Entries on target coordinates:
☆ ☆ ☆

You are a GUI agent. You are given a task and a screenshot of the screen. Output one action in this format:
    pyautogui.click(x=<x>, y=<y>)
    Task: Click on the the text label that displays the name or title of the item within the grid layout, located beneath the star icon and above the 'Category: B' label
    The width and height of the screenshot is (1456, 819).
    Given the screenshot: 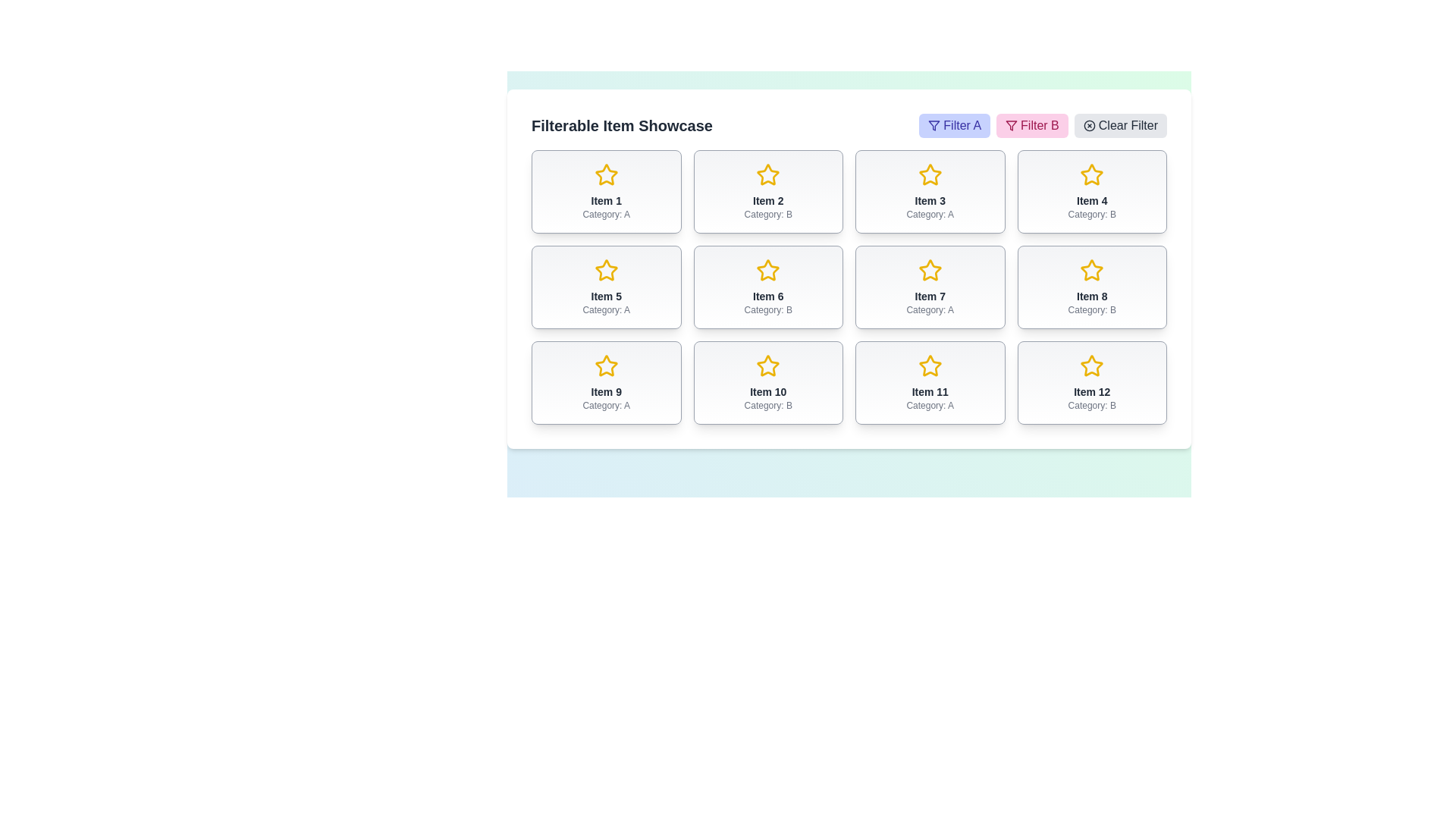 What is the action you would take?
    pyautogui.click(x=768, y=296)
    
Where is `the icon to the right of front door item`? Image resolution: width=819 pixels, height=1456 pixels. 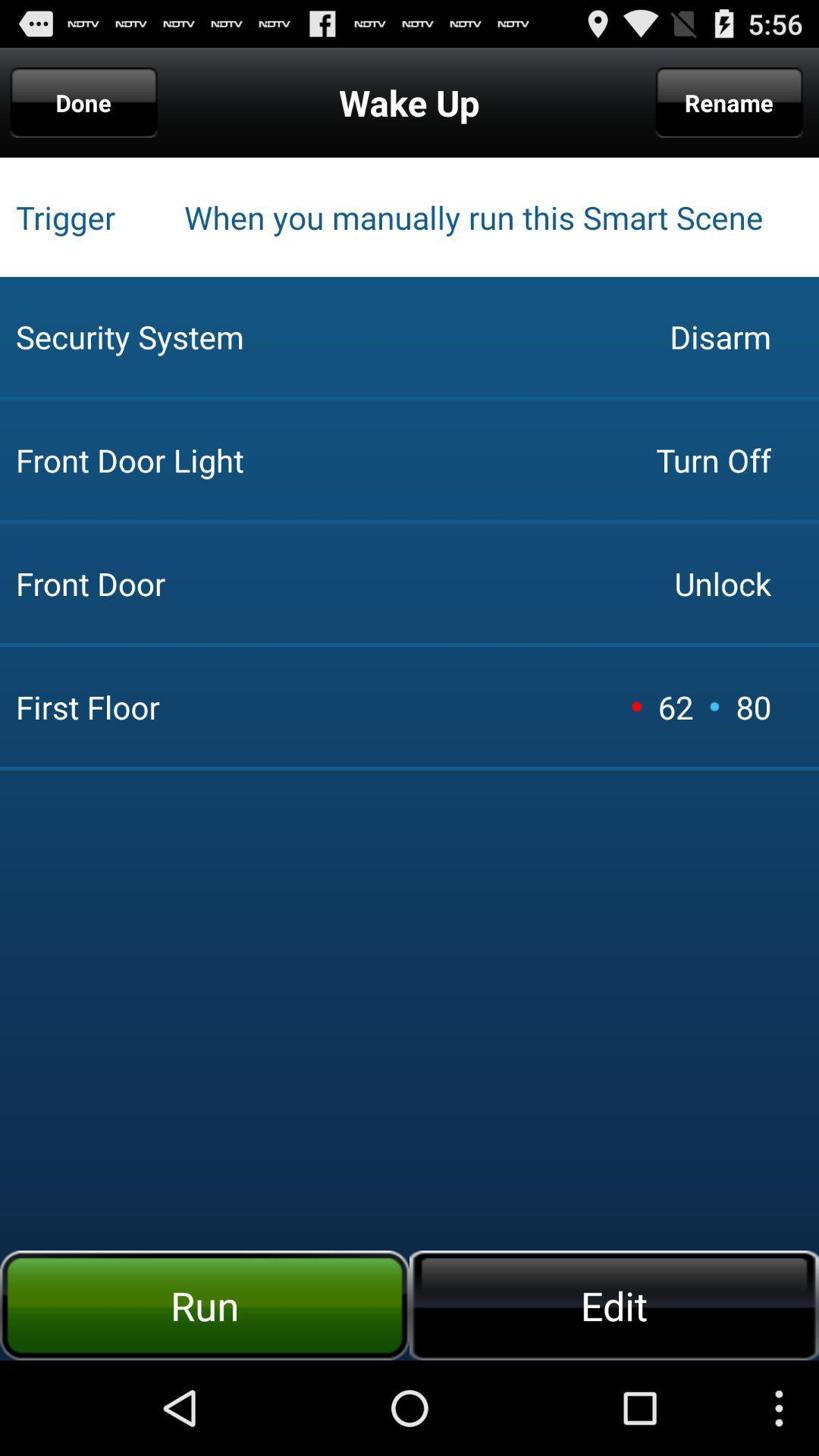 the icon to the right of front door item is located at coordinates (675, 706).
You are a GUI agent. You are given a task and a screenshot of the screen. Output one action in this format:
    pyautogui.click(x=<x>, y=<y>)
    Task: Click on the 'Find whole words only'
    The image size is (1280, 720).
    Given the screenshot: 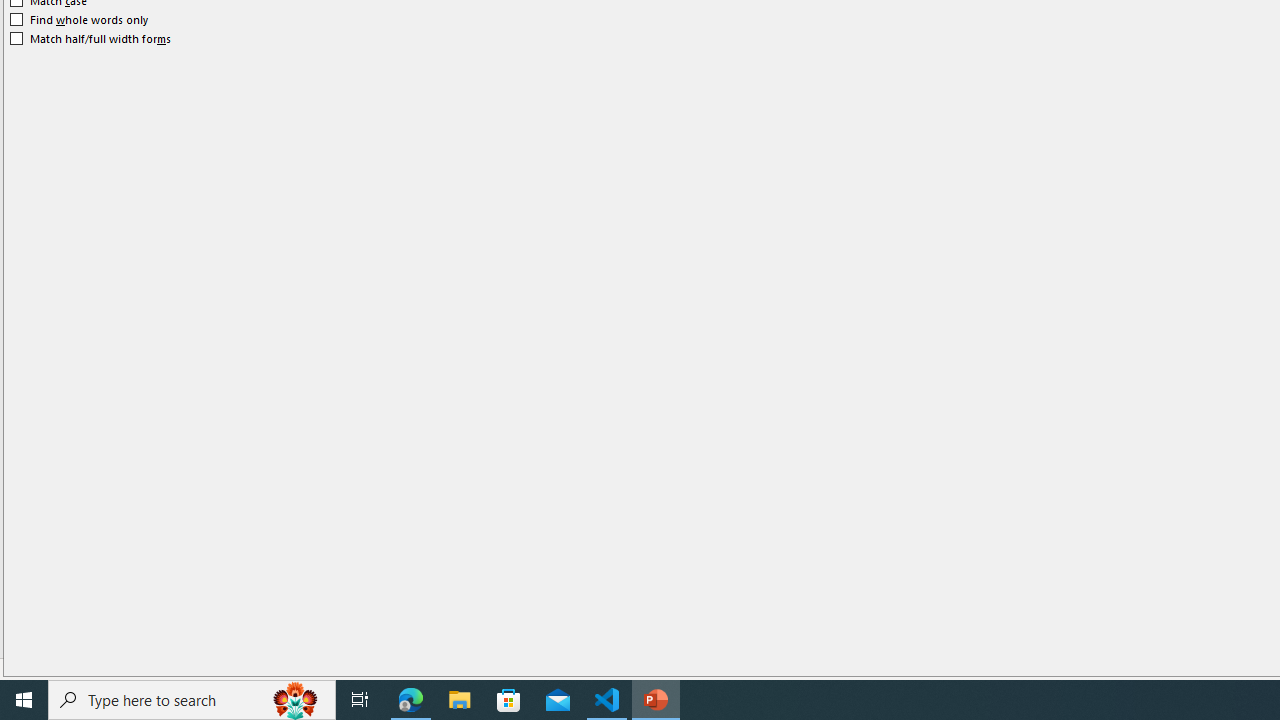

☆ ☆ ☆

DO THIS: Copy out, word for word, the part of the data that opens with its very first line and closes with the line containing "Task: Click on the the".

WRITTEN REPLY:
You are a GUI agent. You are given a task and a screenshot of the screen. Output one action in this format:
    pyautogui.click(x=<x>, y=<y>)
    Task: Click on the the text label that displays the name or title of the item within the grid layout, located beneath the star icon and above the 'Category: B' label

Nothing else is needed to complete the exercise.